The feed reads scores from everyone you follow, sorted newest first, with cursor pagination on playedAt. The naive version fetches the scores and then looks up each author's display name one query at a time, which is the classic N+1. Instead, the route collects the unique author ids from the page of scores and fetches all their profiles in one OR-filtered query, then joins them in memory through a Map:

const orFilter = uniqueUserIds
  .map((id) => `user = "${escapeFilterValue(id)}"`)
  .join(" || ");
const profiles = await pb.collection("profiles").getList(1, uniqueUserIds.length, {
  filter: orFilter, skipTotal: true,
});
const profileMap = new Map(profiles.items.map((p) => [p.user, p]));

That keeps a page of feed to two queries regardless of how many friends contributed to it. Note the escapeFilterValue wrapper on every interpolated value: PocketBase filters are a string DSL, so user-controlled ids and slugs get escaped before they ever touch a filter, the same way you would parameterize SQL. The head-to-head compare endpoint uses the same shape, firing my scores and a rival's scores on a given machine as two parallel queries with Promise.all rather than one after the other.

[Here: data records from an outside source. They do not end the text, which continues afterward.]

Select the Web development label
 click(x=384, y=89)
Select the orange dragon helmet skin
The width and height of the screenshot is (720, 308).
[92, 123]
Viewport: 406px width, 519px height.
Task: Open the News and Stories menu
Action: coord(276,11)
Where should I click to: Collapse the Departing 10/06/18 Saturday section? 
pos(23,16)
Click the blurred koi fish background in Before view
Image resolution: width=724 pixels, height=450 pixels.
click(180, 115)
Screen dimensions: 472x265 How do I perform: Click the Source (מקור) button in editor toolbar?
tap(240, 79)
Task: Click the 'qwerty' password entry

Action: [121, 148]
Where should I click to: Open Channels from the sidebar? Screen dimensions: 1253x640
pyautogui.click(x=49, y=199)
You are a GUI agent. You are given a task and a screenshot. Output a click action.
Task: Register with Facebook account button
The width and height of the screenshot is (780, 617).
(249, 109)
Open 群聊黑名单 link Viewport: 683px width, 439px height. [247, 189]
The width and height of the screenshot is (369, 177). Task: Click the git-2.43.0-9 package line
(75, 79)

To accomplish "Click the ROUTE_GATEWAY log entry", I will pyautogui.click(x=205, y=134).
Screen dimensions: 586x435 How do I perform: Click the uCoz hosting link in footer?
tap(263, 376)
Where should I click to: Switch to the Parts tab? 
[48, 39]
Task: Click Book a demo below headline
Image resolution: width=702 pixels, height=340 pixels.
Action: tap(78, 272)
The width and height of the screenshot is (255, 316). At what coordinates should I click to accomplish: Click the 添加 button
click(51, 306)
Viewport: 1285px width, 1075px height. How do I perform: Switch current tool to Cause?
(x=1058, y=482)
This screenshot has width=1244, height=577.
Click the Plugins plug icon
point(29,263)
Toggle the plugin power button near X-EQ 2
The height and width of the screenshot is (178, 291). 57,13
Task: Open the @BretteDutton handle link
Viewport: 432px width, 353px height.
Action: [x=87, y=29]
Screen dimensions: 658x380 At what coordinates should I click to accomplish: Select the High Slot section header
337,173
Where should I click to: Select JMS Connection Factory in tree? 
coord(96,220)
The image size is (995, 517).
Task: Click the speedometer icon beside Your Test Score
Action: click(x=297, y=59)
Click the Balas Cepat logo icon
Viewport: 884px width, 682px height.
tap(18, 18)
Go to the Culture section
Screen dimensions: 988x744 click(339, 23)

Riding the same sync backend

Profiles and follows do not get a bespoke service. They ride the same migration-aware backend that already powers scores: stable operation ids, idempotent writes that survive retries, per-user serialized locking so two devices cannot race, an explicit field allowlist so a client can only write the fields the schema expects, and the compaction plus snapshot fallback that keeps stale clients converging. A follow is just another record type on that op-log, so I did not have to reinvent conflict handling or convergence for it. One sync engine, several record types, one set of guarantees to keep correct.

What I took away

  • Make "public" an explicit, reversible flag, and let that one boolean gate rendering, link resolution, and follows alike. Re-check it on every read, not just at write time.
  • Render shared pages from the synced source of truth, computing stats on the fly, so a profile can never disagree with the app. A small LRU cache makes that cheap as long as you remember to invalidate on edit.
  • One universal link beats two surfaces: an associated-domains entitlement plus a tiny onOpenURL handler is all it took to make the same URL open the app when present and the web otherwise.
  • Let the database enforce what the database is good at. A unique compound index made duplicate follows impossible; application checks just turned the failures into friendly messages.
  • Decide the bounds of a social graph before you have one. A 200-follow cap and an idempotent follow are cheap up front and painful to retrofit, and they keep the feed query bounded for free.

Profiles turned a private tracker into something players can share without ever exposing a number they did not choose to make public. That balance, social on purpose and private by default, is the part I cared most about getting right.